**Material provided**
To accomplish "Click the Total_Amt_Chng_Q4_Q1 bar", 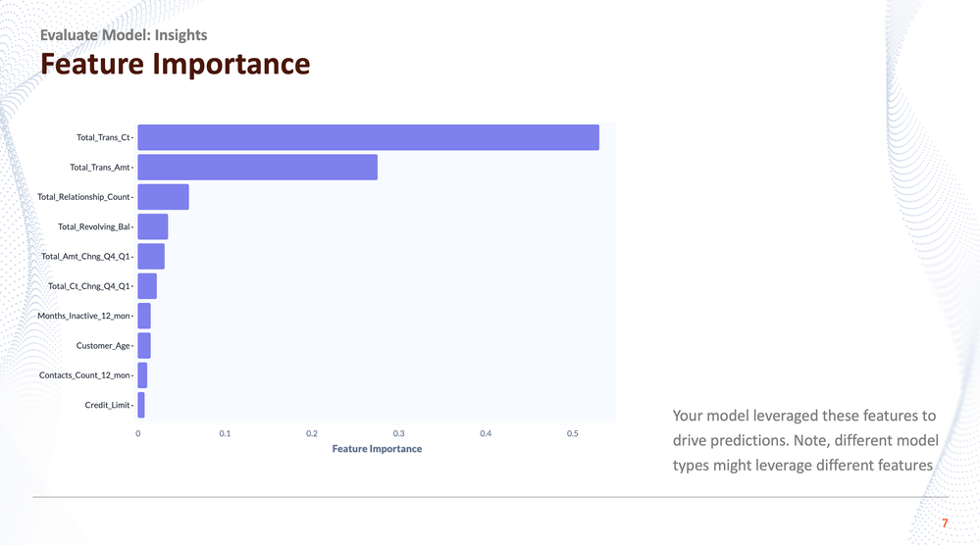I will pyautogui.click(x=151, y=257).
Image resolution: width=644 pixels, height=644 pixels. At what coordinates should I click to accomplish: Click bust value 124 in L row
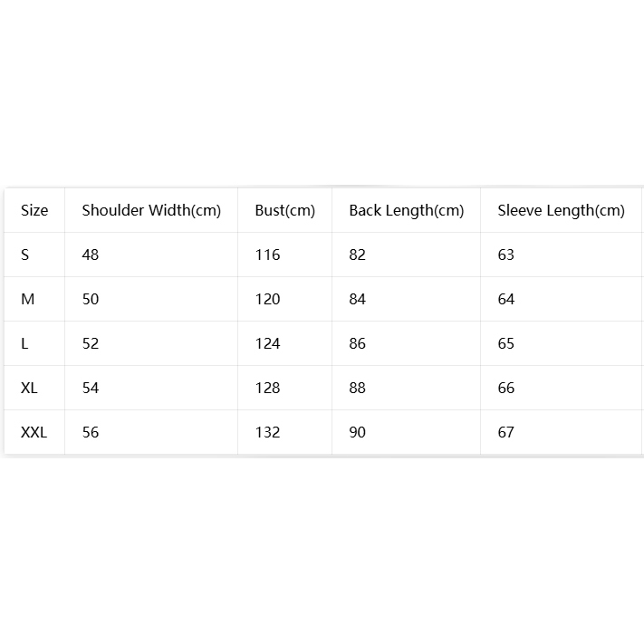point(267,343)
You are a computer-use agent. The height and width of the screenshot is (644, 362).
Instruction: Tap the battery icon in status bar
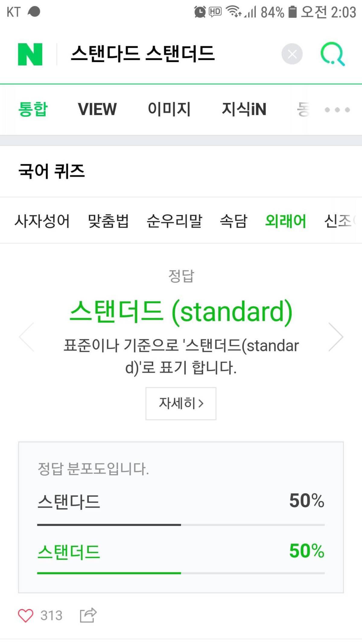292,12

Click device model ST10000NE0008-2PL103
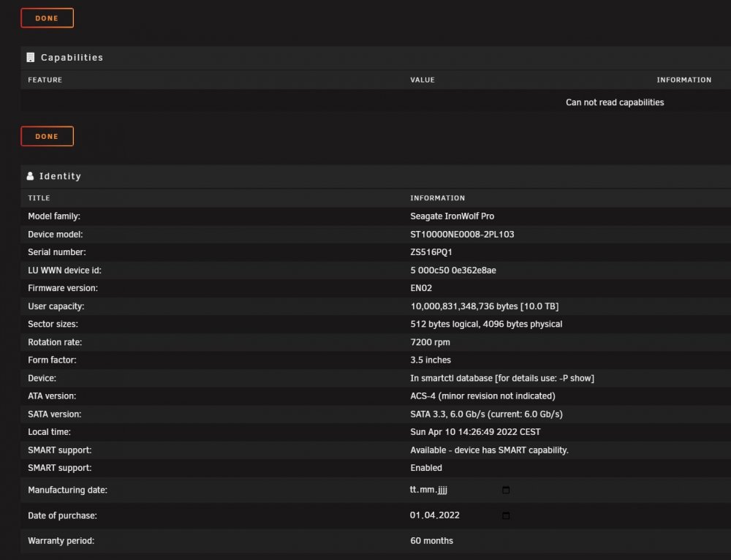[x=462, y=234]
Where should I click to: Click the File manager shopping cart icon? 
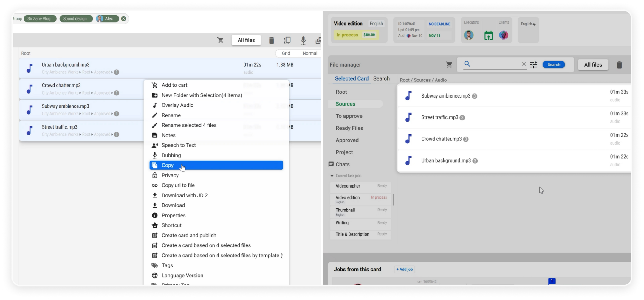coord(449,65)
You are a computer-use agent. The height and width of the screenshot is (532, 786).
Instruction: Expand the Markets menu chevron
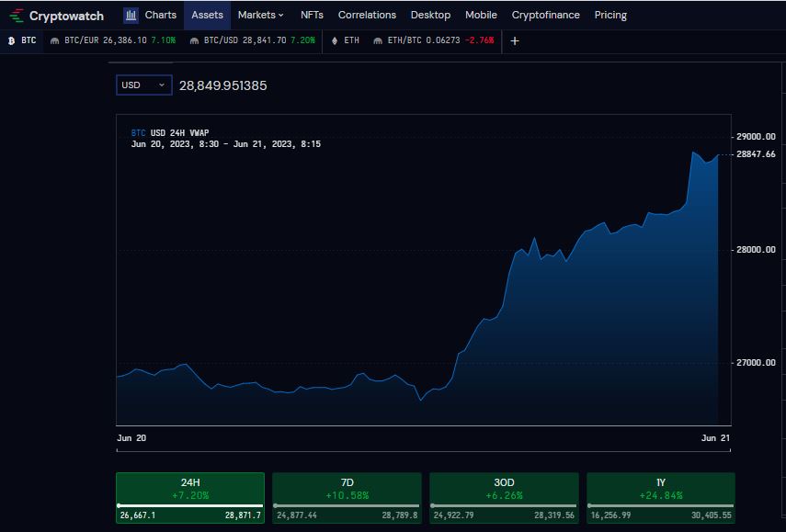[280, 15]
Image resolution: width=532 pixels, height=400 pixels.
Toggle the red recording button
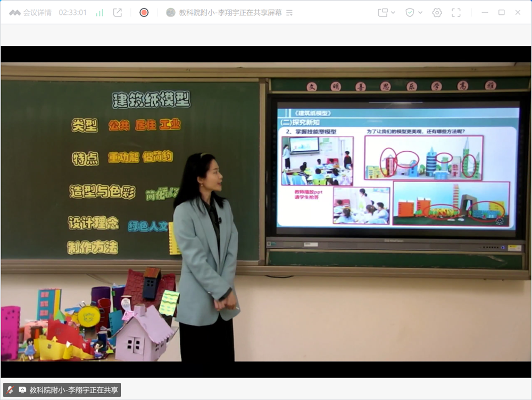pos(144,13)
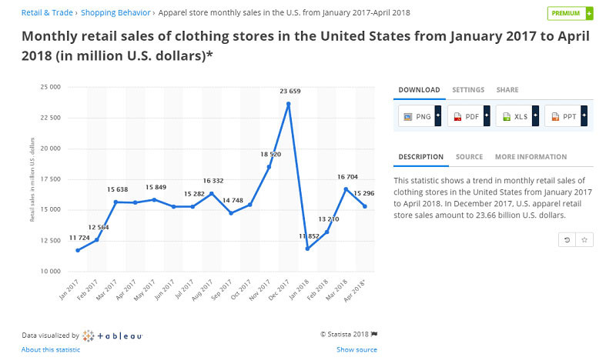Click the Dec 2017 peak data point
Image resolution: width=616 pixels, height=364 pixels.
tap(288, 104)
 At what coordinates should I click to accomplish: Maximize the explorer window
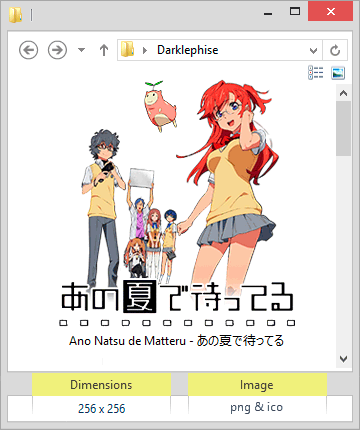[x=295, y=12]
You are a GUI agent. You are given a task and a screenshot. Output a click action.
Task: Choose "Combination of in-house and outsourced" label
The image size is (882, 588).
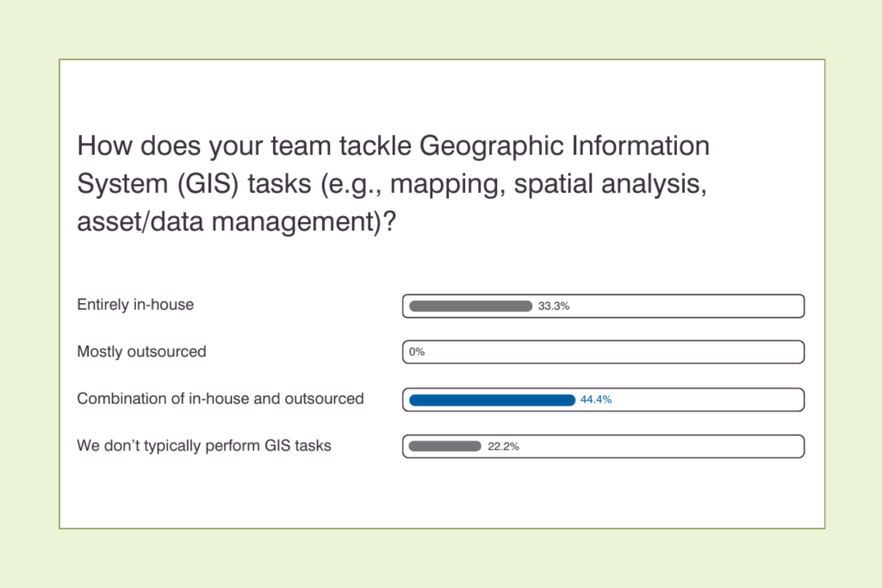pos(221,399)
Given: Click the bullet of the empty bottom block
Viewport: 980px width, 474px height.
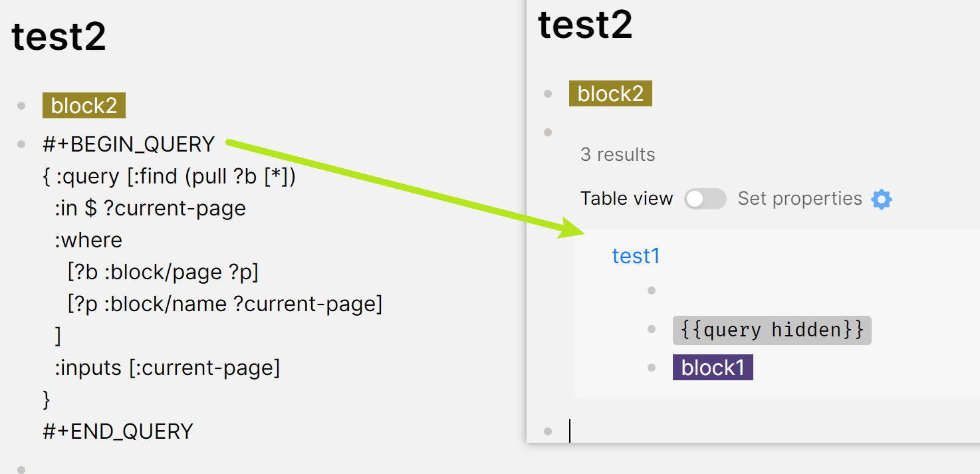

**Aim of the exercise**
Without the pictures, retype exactly the lines from the one that holds "Where should I" to the last line of the data above, both of them included.

**Your response**
Where should I click to: Click the File manager shopping cart icon? 
coord(449,65)
You are a computer-use agent. The height and width of the screenshot is (532, 786).
Instruction: Expand the Markets menu chevron
[280, 15]
Image resolution: width=532 pixels, height=400 pixels.
Toggle the red recording button
pos(144,13)
Click the Dec 2017 peak data point
Image resolution: width=616 pixels, height=364 pixels.
tap(288, 104)
 At what coordinates should I click to accomplish: Maximize the explorer window
[x=295, y=12]
You are a GUI agent. You are given a task and a screenshot. Output a click action.
Task: Choose "Combination of in-house and outsourced" label
The image size is (882, 588).
pos(221,399)
Given: Click the bullet of the empty bottom block
Viewport: 980px width, 474px height.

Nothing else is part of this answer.